2. The micro-nano composite structure as recited in claim 1, wherein the first layer material is one selected from the group consisting of silicon, germanium, glass and semiconductor materials.

3. The micro-nano composite structure as recited in claim 1, wherein the nanostructure is a subwavelength structure with anti-reflective properties.

4. The micro-nano composite structure as recited in claim 1, wherein the second layer material is selected from a metal, and a current is passed through the metal for anodizing so as to produce a nanostructure with an anodized metal.

5. The micro-nano composite structure as recited in claim 4, wherein the metal is one selected from the group consisting of aluminum and metal materials; and the nanostructure with an anodized metal is a nanostructure with anodized aluminum.
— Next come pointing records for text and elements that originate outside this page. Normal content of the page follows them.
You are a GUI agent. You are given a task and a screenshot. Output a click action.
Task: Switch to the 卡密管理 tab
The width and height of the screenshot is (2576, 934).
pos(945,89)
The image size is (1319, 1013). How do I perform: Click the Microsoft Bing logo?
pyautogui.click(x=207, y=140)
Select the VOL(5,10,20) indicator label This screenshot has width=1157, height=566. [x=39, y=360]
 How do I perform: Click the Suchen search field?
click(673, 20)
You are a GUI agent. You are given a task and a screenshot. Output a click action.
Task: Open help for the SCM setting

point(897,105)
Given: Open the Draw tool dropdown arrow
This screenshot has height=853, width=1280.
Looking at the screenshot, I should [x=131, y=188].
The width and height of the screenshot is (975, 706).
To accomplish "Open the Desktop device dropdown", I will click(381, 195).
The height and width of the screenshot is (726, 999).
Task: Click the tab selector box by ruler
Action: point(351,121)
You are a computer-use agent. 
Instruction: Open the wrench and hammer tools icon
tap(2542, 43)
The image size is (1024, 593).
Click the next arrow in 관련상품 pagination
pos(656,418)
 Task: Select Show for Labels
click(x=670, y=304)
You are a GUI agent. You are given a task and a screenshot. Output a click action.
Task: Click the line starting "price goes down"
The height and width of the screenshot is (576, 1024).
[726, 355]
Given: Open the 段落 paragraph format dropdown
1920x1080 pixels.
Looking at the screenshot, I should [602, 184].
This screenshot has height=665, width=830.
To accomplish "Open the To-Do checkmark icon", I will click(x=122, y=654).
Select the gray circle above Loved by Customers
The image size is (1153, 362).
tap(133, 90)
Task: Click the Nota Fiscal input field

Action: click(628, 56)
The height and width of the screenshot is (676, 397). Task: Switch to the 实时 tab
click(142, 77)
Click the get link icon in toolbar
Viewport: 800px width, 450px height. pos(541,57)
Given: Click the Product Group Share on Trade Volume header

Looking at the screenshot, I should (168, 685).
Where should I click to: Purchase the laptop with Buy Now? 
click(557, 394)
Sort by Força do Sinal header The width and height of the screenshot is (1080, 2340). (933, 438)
6. A production method of a micro-nano composite structure, comprising following steps:

(a) preparing a first layer material;

(b) covering a second layer material on the first layer material to form a first structure; and

(c) imprinting the first structure on a polymer material to form a second structure in a one-time production process.

7. The micro-nano composite structure as recited in claim 6, wherein the first layer material is one selected from the group consisting of silicon, germanium, glass and semiconductor materials.

8. The micro-nano composite structure as recited in claim 6, wherein the second layer material is selected from a metal, and a current is passed through the metal for anodizing so as to produce a nanostructure with anodized metal.

9. The micro-nano composite structure as recited in claim 6, wherein the metal is one selected from the group consisting of aluminum and metal materials.

10. The micro-nano composite structure as recited in claim 6, wherein an electrolyte of the metal is one selected from the group consisting of oxalic acid, phosphoric acid and sulfuric acid.

11. The micro-nano composite structure as recited in claim 6, wherein an anti-adhesion process is needed before step (c).

12. The micro-nano composite structure as recited in claim 6, wherein both the first structure and the second structure are a micro-nano composite structure.